README for bloomfilter
======================

This gem contains two Ruby Bloom filter implementations. A discussion of Bloom filters in general is beyond the scope of this document, but from a high level, the point of a Bloom filter is to compactly represent a set of items so that you can avoid doing a costly full-set search if you're confident that the item isn't in the set.

This library includes two implementations: BloomFilter, which is a fast, in-memory implementation; and ExternalBloomFilter, which is a file-based implementation. When you will be doing many searches of the filter, you should use the BloomFilter. If you are memory constrained or will be using the filter sparingly, use the ExternalBloomFilter.

BloomFilter
------------
To create a new filter, simply use

filter = BloomFilter.new(bit_array_size)

and then you can add to it by

filter.add "item"

and query it by

filter.include? "item" #=> true

If it is non-trivial to build your filter in the first place, you'll likely want to persist it. Use the BloomFilter.save(path) method to write the bit field out to a file. To load a saved filter, use BloomFilter.load(path). This file format is compatible with ExternalBloomFilter as well.


ExternalBloomFilter
--------------------
ExternalBloomFilter works by keeping the bit array on disk and only reading 5 bytes per lookup and reading and writing 5 bytes each per addition. This makes it very memory efficient (read: nearly zero).

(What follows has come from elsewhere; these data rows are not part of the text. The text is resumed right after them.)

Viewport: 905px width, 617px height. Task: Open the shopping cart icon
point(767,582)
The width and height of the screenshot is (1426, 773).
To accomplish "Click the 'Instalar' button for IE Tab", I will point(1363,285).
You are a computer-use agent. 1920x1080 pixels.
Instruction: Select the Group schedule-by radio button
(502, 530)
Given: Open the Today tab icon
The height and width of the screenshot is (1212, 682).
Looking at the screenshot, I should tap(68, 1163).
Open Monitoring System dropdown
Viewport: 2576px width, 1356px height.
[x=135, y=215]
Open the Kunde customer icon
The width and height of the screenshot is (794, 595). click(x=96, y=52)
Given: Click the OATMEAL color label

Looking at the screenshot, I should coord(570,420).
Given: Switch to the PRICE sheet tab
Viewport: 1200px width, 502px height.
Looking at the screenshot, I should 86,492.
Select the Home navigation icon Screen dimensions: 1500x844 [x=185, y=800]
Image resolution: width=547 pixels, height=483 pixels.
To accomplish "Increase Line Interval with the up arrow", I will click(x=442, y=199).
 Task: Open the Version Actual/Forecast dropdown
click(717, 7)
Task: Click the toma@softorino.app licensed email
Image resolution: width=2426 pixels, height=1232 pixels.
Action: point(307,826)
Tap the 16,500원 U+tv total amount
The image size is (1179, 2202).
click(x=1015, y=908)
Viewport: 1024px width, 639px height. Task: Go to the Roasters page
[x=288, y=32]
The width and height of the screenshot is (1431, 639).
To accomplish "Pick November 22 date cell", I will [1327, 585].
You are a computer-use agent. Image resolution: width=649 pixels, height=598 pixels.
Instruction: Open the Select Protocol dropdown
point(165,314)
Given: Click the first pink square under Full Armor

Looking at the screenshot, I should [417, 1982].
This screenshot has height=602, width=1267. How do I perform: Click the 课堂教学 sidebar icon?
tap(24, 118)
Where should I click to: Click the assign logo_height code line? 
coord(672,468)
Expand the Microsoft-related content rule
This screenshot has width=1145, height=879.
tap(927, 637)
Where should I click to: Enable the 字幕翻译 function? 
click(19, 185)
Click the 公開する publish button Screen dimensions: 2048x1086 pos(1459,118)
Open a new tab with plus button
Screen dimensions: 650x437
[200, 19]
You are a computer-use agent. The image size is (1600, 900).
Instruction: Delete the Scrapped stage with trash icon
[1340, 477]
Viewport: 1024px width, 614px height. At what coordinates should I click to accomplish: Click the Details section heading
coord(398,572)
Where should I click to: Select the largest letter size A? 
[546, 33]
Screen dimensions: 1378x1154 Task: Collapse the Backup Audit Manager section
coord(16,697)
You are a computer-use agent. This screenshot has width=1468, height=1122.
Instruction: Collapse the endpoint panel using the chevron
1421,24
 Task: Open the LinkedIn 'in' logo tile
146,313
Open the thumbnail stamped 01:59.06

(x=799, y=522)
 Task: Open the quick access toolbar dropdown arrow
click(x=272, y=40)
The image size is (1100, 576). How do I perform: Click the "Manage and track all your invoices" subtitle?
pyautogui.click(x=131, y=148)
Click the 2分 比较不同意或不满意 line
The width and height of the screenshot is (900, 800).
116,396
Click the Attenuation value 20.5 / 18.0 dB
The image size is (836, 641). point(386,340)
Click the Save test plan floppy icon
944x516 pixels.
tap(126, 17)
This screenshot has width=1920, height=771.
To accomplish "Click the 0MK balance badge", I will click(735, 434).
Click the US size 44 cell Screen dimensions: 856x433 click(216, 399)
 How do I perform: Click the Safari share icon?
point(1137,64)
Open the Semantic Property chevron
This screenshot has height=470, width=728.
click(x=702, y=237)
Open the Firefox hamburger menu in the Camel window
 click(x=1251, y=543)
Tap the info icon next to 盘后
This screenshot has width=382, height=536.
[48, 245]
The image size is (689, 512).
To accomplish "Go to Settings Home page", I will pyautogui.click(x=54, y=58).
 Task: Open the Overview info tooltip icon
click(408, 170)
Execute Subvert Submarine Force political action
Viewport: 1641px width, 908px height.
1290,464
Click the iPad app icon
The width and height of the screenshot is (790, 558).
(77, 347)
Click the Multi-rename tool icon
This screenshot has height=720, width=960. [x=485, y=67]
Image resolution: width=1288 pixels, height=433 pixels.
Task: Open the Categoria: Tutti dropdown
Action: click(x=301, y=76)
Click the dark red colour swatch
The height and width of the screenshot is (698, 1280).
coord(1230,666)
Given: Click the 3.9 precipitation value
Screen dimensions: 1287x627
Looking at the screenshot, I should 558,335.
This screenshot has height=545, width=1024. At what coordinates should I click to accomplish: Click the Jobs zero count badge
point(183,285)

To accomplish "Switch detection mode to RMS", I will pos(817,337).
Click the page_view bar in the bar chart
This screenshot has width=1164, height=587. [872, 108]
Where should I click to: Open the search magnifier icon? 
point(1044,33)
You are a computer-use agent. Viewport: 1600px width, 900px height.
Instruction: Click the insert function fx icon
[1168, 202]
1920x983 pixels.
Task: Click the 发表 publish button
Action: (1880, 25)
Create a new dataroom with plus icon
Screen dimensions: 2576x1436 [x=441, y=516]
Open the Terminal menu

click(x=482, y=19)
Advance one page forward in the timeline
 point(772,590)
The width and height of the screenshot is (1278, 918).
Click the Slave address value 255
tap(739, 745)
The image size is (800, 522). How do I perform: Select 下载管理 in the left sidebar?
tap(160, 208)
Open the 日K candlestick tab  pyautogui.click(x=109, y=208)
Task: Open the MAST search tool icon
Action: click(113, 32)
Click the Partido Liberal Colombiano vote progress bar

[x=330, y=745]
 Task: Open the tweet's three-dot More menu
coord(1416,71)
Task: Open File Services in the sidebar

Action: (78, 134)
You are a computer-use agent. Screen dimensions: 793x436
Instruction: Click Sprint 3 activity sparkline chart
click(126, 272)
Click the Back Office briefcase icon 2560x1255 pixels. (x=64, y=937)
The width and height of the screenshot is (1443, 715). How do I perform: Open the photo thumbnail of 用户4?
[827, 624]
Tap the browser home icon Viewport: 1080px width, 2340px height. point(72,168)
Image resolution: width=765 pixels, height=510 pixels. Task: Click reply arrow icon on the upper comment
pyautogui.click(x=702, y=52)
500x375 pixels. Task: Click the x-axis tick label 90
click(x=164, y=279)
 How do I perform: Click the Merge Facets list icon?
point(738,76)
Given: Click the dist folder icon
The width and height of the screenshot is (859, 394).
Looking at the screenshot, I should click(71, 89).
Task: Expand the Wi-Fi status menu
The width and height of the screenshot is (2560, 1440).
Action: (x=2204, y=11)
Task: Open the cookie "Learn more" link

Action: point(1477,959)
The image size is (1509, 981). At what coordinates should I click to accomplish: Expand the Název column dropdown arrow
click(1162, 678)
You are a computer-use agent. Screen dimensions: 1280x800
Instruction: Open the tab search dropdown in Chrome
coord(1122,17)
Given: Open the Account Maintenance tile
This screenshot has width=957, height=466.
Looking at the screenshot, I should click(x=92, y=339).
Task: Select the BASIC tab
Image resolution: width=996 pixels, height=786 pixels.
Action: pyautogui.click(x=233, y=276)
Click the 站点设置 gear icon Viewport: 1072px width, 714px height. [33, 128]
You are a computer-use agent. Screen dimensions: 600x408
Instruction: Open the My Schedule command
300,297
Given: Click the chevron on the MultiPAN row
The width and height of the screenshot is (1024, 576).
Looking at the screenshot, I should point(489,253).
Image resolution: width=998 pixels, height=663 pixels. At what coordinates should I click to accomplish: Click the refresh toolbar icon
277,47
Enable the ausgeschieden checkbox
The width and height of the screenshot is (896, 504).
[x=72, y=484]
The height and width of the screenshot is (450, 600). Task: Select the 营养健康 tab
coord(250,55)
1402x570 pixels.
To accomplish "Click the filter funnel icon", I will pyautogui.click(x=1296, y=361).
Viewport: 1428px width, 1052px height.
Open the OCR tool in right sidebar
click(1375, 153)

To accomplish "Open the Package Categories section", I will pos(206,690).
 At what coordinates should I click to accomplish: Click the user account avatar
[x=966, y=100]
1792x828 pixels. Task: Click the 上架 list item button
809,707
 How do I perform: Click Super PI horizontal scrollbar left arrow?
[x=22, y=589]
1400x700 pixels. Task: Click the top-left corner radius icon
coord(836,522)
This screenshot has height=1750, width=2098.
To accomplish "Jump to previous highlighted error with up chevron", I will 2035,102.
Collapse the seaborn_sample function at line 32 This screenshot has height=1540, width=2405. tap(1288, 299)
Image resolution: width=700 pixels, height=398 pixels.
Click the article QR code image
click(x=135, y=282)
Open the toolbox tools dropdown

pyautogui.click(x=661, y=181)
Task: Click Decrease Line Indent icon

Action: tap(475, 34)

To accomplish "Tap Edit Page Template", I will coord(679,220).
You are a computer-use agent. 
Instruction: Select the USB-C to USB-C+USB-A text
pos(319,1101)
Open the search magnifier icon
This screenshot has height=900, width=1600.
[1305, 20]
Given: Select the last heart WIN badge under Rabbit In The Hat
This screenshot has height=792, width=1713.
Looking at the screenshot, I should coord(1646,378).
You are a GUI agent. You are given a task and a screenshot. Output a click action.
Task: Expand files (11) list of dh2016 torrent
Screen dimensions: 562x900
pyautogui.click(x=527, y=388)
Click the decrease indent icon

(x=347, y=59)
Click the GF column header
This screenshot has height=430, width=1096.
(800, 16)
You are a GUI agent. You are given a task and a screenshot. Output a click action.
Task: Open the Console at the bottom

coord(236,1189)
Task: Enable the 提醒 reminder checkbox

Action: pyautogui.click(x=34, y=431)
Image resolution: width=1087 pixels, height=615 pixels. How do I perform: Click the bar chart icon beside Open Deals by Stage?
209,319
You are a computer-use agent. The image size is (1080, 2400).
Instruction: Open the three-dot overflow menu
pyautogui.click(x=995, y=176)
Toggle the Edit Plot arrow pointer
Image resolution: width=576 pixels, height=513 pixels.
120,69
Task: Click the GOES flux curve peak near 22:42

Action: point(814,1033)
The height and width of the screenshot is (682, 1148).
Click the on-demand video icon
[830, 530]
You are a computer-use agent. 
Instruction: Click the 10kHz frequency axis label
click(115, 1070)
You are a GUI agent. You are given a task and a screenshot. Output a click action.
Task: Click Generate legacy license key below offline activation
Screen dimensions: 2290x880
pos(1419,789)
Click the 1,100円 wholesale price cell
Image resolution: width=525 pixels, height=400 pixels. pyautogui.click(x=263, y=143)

To use ExternalBloomFilter, the only difference is that instead of specifying a size, you specify a path. Here's how you create a new filter:

filter = ExternalBloomFilter.create(path, size_of_bit_array)

Here's how you load an existing filter:

filter = ExternalBloomFilter.new(path)

After you have a valid filter, you add to it and query it the same as the BloomFilter class. Note that any changes you make to the filter by adding to it will persist immediately to disk. There is no undo with the External implementation.